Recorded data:
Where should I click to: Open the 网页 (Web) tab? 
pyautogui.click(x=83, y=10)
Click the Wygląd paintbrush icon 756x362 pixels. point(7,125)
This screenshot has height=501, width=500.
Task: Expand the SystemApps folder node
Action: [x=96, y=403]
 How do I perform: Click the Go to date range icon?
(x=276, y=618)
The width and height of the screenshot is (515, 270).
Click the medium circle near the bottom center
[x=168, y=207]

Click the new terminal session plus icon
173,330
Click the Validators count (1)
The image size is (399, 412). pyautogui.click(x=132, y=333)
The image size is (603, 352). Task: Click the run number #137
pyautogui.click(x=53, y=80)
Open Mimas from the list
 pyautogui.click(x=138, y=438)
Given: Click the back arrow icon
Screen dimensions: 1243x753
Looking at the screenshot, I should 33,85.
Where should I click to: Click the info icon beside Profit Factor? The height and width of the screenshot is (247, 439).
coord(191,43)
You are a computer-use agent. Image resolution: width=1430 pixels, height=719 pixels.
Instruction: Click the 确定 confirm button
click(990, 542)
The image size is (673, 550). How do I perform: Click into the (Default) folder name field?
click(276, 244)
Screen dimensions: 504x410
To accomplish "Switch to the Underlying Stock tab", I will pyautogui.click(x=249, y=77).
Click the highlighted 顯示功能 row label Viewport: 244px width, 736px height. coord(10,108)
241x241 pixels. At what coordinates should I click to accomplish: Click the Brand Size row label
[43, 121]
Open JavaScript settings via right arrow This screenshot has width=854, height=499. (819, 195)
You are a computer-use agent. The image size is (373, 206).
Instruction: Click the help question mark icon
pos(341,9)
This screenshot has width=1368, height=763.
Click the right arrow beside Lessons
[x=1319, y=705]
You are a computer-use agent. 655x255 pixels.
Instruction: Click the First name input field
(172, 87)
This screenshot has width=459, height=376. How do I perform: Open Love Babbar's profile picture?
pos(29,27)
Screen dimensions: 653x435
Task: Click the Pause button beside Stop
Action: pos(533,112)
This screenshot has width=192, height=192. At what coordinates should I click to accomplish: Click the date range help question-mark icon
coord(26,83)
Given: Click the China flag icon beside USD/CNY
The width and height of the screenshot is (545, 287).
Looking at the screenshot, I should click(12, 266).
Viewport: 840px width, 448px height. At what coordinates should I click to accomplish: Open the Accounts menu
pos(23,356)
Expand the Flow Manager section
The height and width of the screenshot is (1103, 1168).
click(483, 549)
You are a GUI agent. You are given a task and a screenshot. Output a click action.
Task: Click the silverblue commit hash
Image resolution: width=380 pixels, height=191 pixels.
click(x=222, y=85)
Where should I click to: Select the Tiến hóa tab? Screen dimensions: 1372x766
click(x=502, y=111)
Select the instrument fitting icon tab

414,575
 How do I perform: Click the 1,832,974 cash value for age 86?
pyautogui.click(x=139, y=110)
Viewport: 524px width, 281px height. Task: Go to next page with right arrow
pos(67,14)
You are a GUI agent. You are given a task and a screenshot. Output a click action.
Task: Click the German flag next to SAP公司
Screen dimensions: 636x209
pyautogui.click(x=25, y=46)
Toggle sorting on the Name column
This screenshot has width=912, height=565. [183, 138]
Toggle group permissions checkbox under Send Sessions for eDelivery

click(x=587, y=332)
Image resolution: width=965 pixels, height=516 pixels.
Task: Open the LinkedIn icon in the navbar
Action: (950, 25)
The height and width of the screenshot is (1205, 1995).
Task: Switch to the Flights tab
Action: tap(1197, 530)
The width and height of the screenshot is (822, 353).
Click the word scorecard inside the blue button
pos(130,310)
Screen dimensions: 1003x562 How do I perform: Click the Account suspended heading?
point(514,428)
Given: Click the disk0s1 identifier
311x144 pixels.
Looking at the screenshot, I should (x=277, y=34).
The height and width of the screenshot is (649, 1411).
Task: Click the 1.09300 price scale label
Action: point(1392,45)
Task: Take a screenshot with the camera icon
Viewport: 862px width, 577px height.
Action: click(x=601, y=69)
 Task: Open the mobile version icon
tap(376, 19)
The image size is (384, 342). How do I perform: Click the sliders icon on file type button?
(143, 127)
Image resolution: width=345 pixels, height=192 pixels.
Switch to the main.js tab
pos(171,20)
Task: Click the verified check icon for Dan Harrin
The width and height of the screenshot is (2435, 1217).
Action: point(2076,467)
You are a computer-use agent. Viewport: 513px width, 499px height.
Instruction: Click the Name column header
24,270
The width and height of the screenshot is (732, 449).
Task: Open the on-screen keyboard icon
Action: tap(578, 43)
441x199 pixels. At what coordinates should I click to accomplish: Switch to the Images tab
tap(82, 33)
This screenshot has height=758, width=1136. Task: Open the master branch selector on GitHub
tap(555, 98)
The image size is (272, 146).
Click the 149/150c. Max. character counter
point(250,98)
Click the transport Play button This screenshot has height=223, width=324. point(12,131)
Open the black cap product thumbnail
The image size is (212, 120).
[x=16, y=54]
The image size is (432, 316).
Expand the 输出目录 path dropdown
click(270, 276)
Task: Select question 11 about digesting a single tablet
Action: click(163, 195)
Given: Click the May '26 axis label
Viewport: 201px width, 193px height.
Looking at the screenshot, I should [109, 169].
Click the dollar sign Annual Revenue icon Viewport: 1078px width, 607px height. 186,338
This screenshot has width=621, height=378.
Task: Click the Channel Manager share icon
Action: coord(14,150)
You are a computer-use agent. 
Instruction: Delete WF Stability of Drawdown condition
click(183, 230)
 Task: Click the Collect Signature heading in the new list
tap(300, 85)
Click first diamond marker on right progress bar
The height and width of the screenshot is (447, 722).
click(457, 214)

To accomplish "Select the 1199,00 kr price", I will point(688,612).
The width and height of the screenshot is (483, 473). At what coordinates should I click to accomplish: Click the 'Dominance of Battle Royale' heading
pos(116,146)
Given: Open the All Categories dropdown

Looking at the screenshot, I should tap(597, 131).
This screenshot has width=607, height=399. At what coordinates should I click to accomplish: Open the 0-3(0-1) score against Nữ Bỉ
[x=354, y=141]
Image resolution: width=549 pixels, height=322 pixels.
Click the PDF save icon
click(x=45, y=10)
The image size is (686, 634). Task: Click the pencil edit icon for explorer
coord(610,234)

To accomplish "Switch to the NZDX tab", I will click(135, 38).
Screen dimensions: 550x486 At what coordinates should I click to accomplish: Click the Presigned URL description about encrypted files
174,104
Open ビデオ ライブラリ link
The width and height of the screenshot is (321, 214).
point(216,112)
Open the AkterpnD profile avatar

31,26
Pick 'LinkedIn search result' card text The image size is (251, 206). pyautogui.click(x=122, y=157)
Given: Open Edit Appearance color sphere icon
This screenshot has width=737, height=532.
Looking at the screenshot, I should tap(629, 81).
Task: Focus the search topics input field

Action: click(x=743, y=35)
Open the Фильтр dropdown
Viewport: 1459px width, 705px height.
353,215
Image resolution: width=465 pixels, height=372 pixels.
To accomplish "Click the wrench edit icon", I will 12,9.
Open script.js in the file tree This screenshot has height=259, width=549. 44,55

**Task directions**
Among the lines above, repeat exactly those from the line with "The width and height of the screenshot is (545, 287)." to the line with "Task: Click the verified", counting both ends.

**Solution**
The width and height of the screenshot is (545, 287).
Looking at the screenshot, I should click(12, 266).
Viewport: 840px width, 448px height. At what coordinates should I click to accomplish: Open the Accounts menu
pos(23,356)
Expand the Flow Manager section
The height and width of the screenshot is (1103, 1168).
click(483, 549)
You are a GUI agent. You are given a task and a screenshot. Output a click action.
Task: Click the silverblue commit hash
Image resolution: width=380 pixels, height=191 pixels.
click(x=222, y=85)
Where should I click to: Select the Tiến hóa tab? Screen dimensions: 1372x766
click(x=502, y=111)
Select the instrument fitting icon tab

414,575
 How do I perform: Click the 1,832,974 cash value for age 86?
pyautogui.click(x=139, y=110)
Viewport: 524px width, 281px height. Task: Go to next page with right arrow
pos(67,14)
You are a GUI agent. You are given a task and a screenshot. Output a click action.
Task: Click the German flag next to SAP公司
Screen dimensions: 636x209
pyautogui.click(x=25, y=46)
Toggle sorting on the Name column
This screenshot has width=912, height=565. [183, 138]
Toggle group permissions checkbox under Send Sessions for eDelivery

click(x=587, y=332)
Image resolution: width=965 pixels, height=516 pixels.
Task: Open the LinkedIn icon in the navbar
Action: (950, 25)
The height and width of the screenshot is (1205, 1995).
Task: Switch to the Flights tab
Action: tap(1197, 530)
The width and height of the screenshot is (822, 353).
Click the word scorecard inside the blue button
pos(130,310)
Screen dimensions: 1003x562 How do I perform: Click the Account suspended heading?
point(514,428)
Given: Click the disk0s1 identifier
311x144 pixels.
Looking at the screenshot, I should (x=277, y=34).
The height and width of the screenshot is (649, 1411).
Task: Click the 1.09300 price scale label
Action: point(1392,45)
Task: Take a screenshot with the camera icon
Viewport: 862px width, 577px height.
Action: click(x=601, y=69)
 Task: Open the mobile version icon
tap(376, 19)
The image size is (384, 342). How do I perform: Click the sliders icon on file type button?
(143, 127)
Image resolution: width=345 pixels, height=192 pixels.
Switch to the main.js tab
pos(171,20)
Task: Click the verified check icon for Dan Harrin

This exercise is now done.